Orune: Area archeologica Su Pradu, Area archeologica Sant’Efis

(…segue dal post precedente)
La prossima tappa è l’Area Archeologica in località Su Pradu, comprendente un nuraghe e una fonte sacra, che si trova nella parte più alta del paese, nei pressi dell’omonimo parco, al cui ingresso lasciamo le auto. Seguendo le indicazioni che ci hanno dato Maria Giovanna e Kekko, entriamo all’interno aprendo e richiudendo un cancello: superata una graziosa area picnic sulla sinistra, separata da un muretto ma accessibile tramite un cancelletto a tornello girevole, ci inoltriamo nel fitto bosco di lecci; i nutriti gruppi di alberi alti e frondosi inombrano il terreno e, alternati a enormi formazioni di massi di granito che riflettono i tenui bagliori del sole appena velato dalla sottile caligine pomeridiana, rendono il paesaggio quasi fiabesco.

§ DATI REGISTRATI
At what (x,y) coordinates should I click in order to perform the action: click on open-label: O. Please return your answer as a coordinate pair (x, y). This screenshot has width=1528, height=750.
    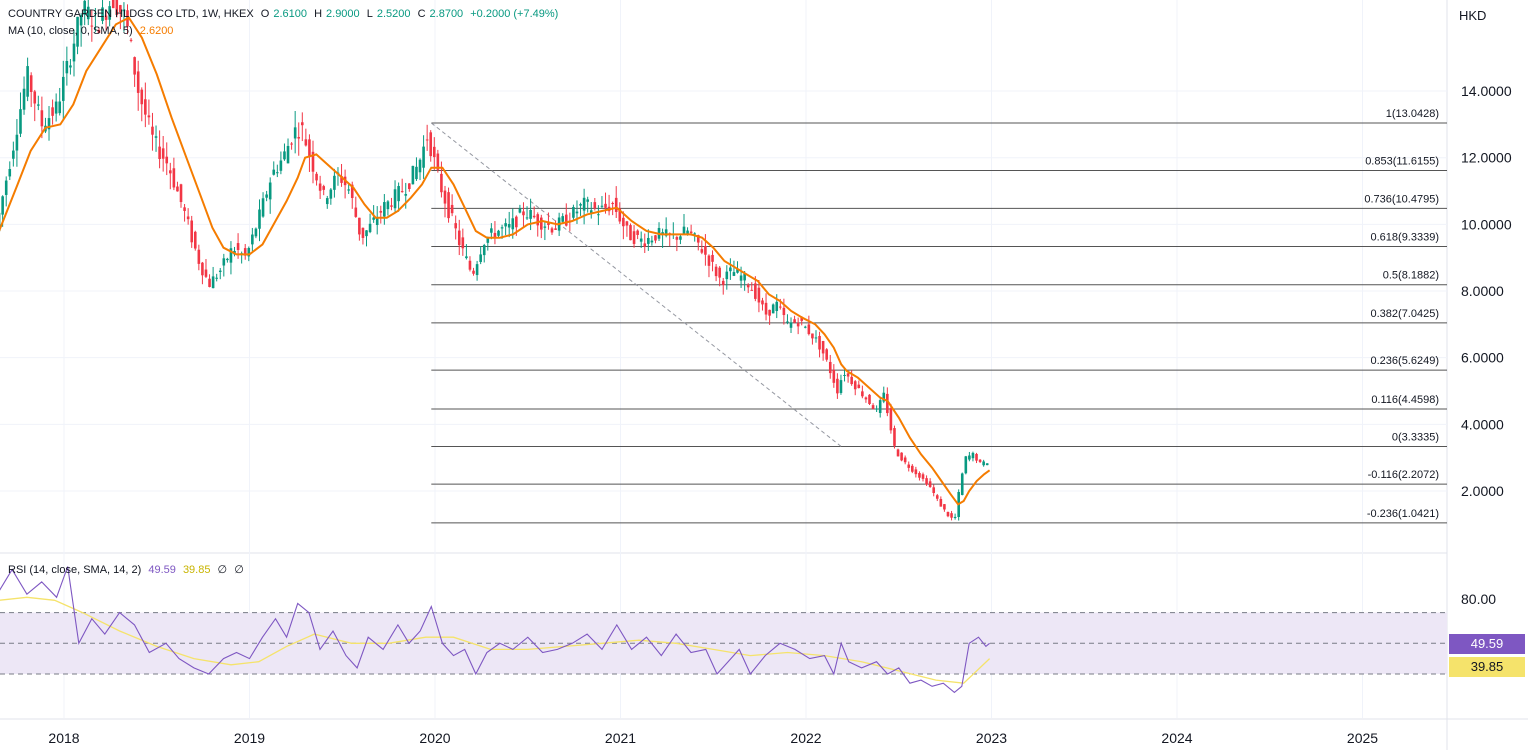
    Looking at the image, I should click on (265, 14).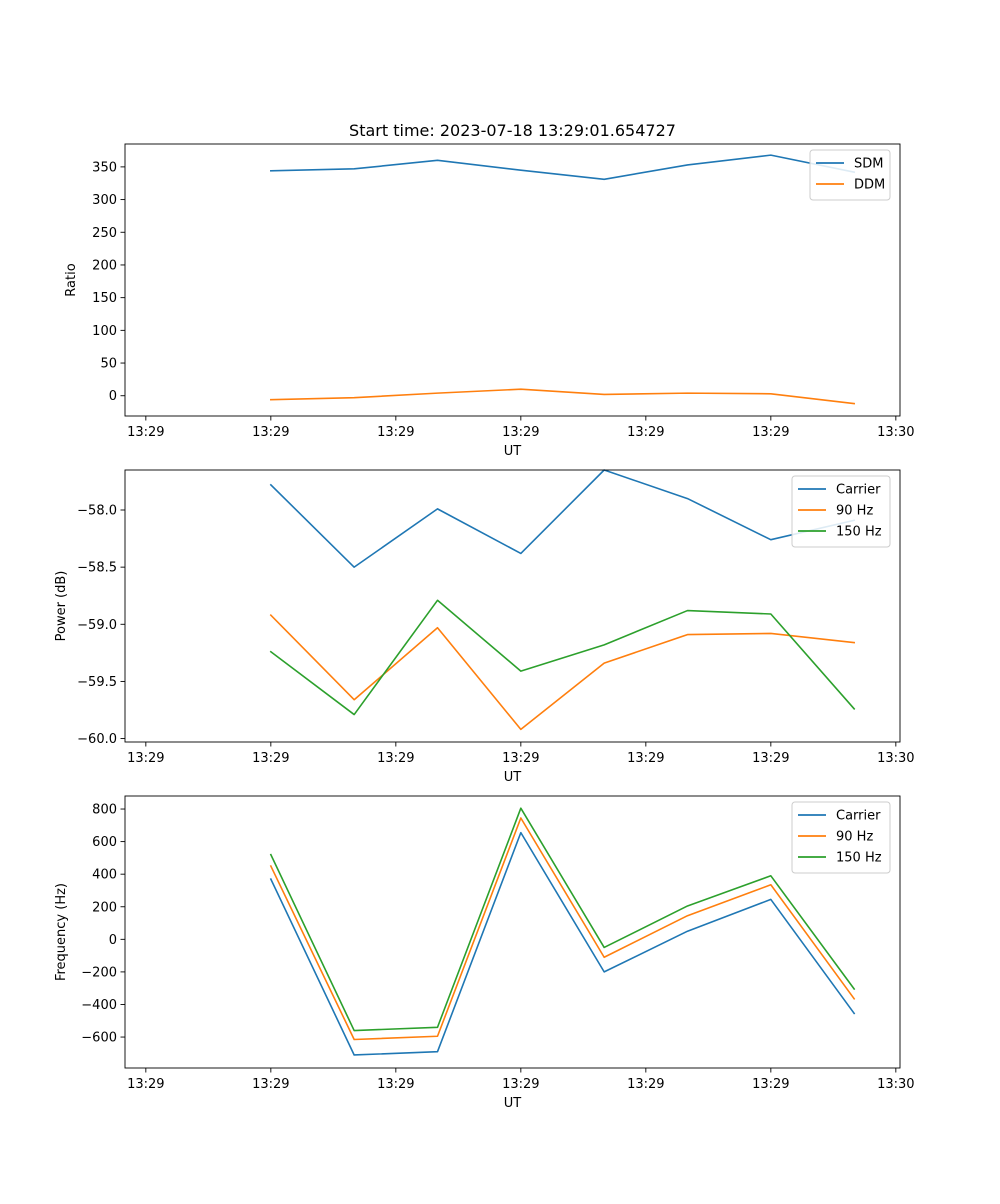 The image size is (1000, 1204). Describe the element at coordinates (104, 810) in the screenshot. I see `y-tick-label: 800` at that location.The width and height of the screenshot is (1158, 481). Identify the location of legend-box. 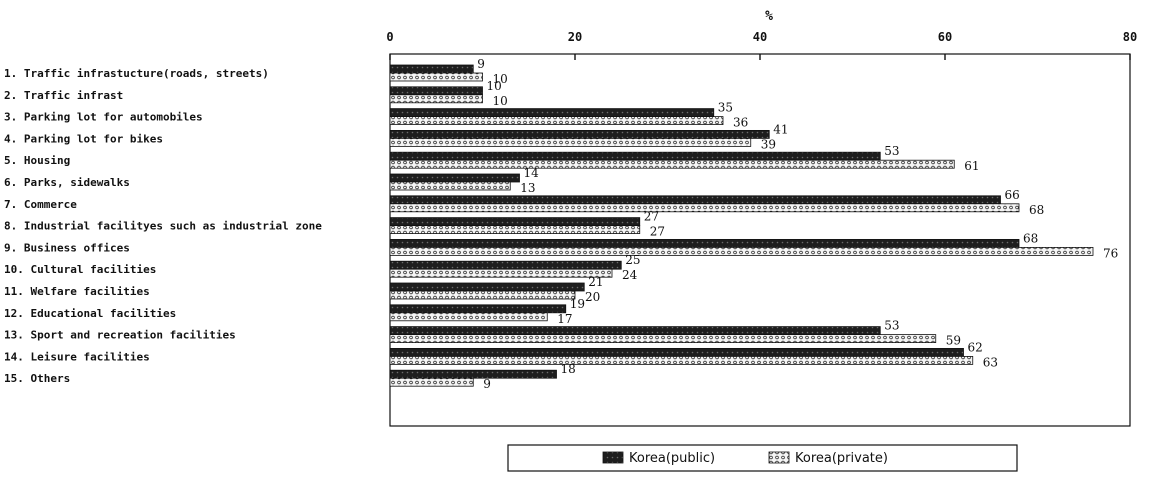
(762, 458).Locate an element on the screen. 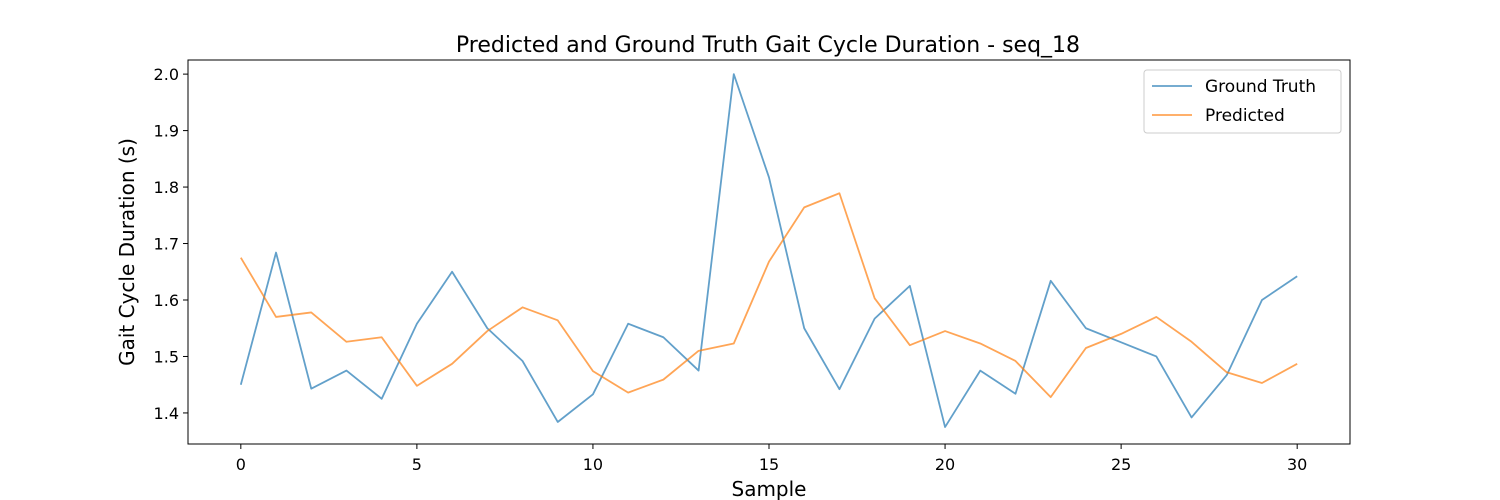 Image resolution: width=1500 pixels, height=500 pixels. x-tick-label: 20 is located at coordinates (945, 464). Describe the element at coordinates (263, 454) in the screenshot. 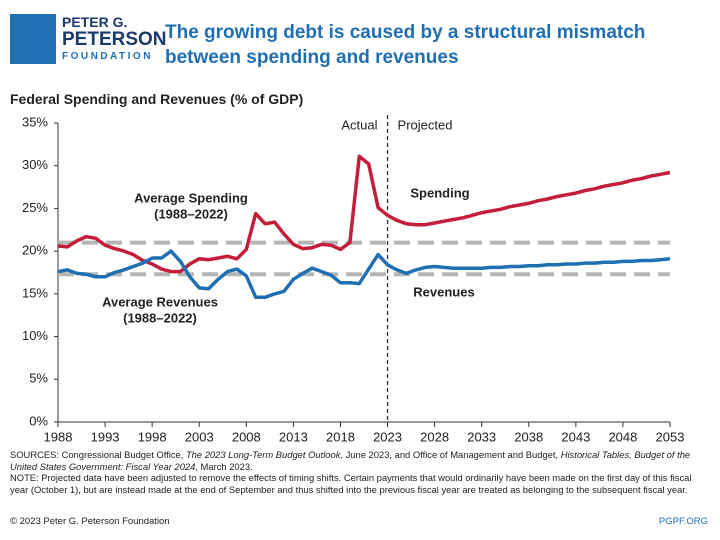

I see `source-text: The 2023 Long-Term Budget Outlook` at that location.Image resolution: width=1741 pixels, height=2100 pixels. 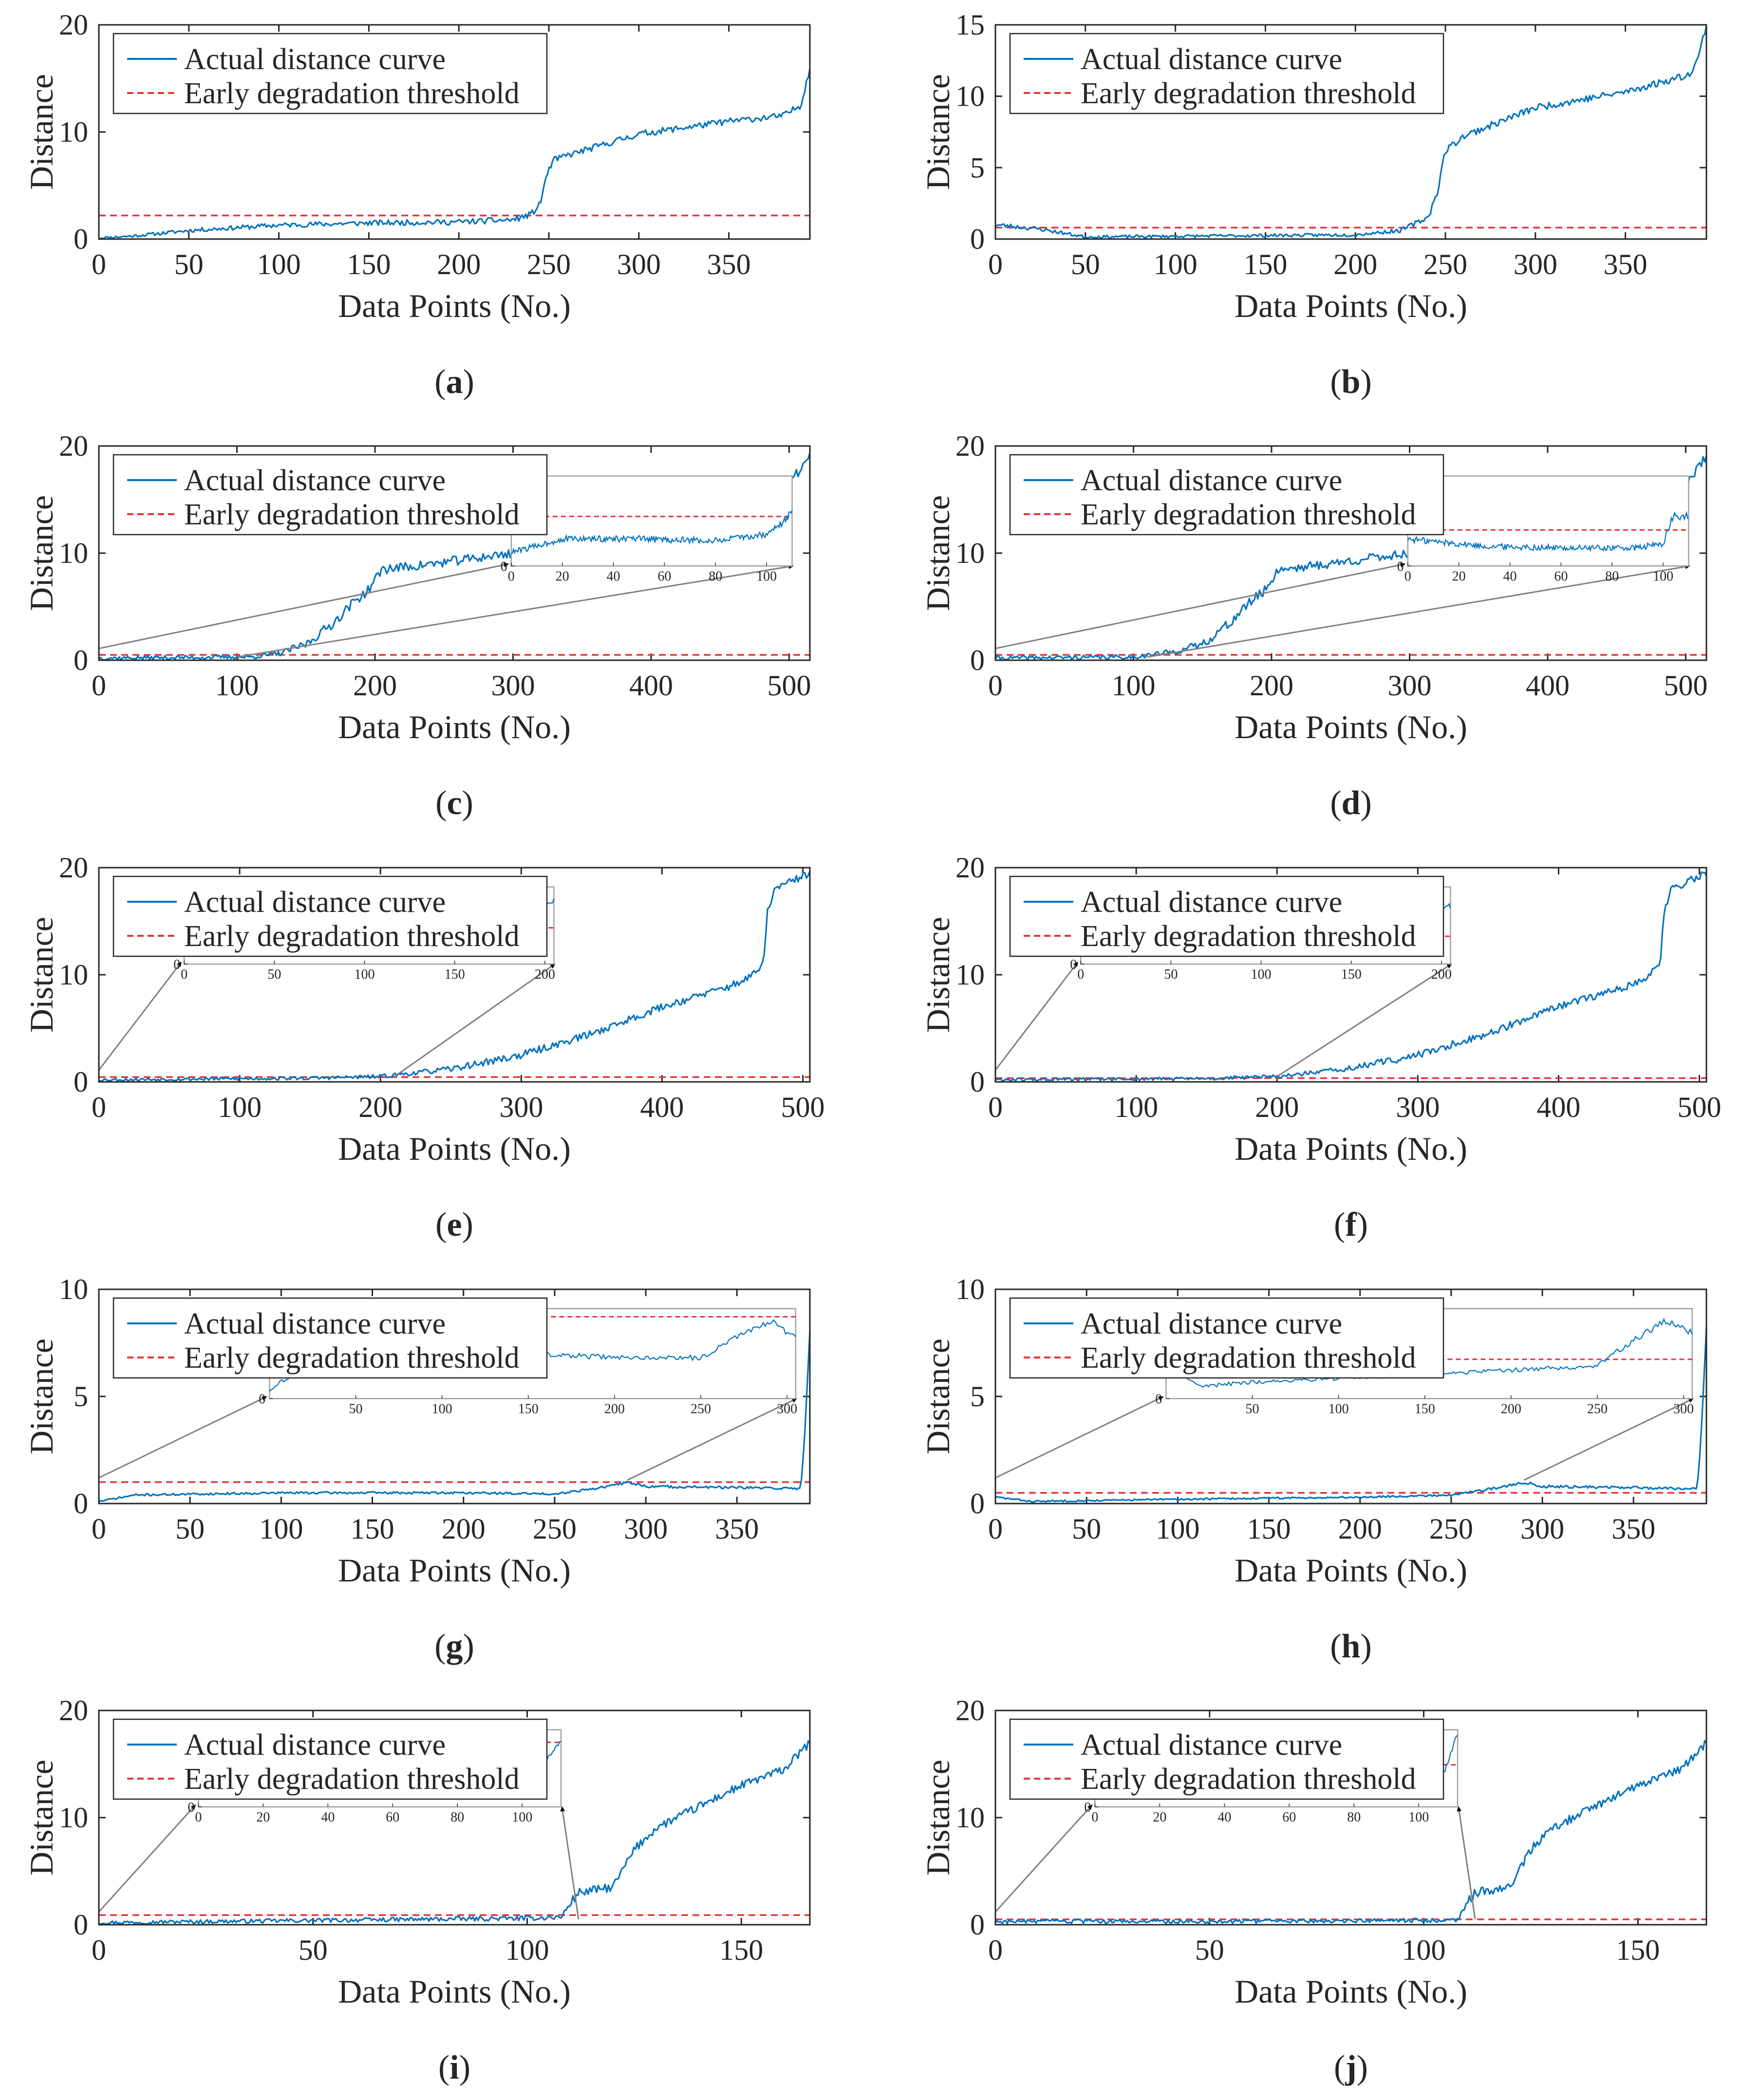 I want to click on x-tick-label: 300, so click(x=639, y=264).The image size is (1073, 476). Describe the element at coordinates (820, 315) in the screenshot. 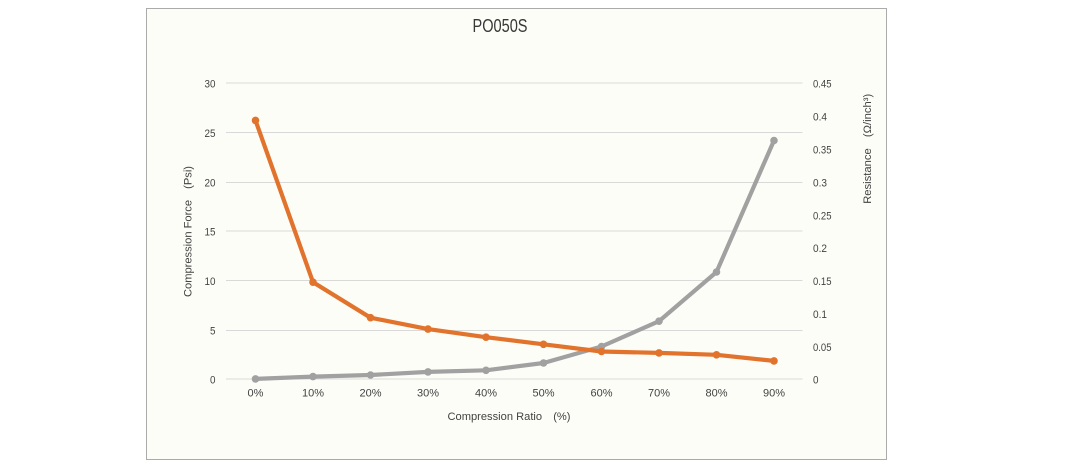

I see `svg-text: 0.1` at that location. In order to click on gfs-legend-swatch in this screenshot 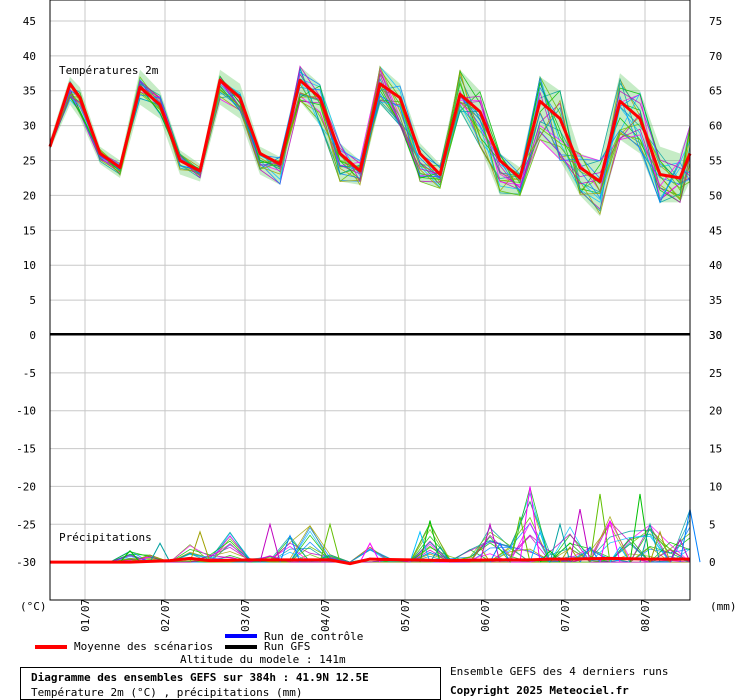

§ COMPITO 1
Secondo il testo in esame, che cosa comprende l'Area Archeologica in località Su Pradu?
§ COMPITO 2
Prosegui il testo sull'Area Archeologica di Su Pradu a partire dall'ultima frase riportata.

§ RISPOSTA 1
Un nuraghe e una fonte sacra.

§ RISPOSTA 2
Innanzitutto, andiamo alla ricerca del nuraghe, di cui sappiamo solo che è stato edificato in posizione sopraelevata. Nonostante il GPS dei nostri cellulari sia un pochino dispettoso, visto che approssima un po’ troppo la nostra reale posizione sul globo terrestre, Valentina riesce comunque ad individuare, da lontano e da posizione non troppo favorevole, l’architrave dell’ingresso, ben mimetizzato tra le rocce e la vegetazione. Una sorta di scalinata, parzialmente lavorata per essere adattata alla conformazione rocciosa del cocuzzolo, conduce al monumento: la risaliamo, talvolta con l’ausilio delle mani, e ci inoltriamo tra le mura residue del complesso. Del corpo del nuraghe rimangono soltanto alcuni filari di enormi blocchi sovrapposti e sbozzati, ma sono ancora ben visibili la camera centrale e alcune nicchie che in origine dovevano senz’altro avere dimensioni ragguardevoli. Risaliamo sulla destra ciò che rimane, poco meno di un metro e mezzo circa di altezza, della ripida scalinata elicoidale: quasi inutile precisare che dalla cima di questo cocuzzolo, circondato dal bosco, si gode di un panorama mozzafiato.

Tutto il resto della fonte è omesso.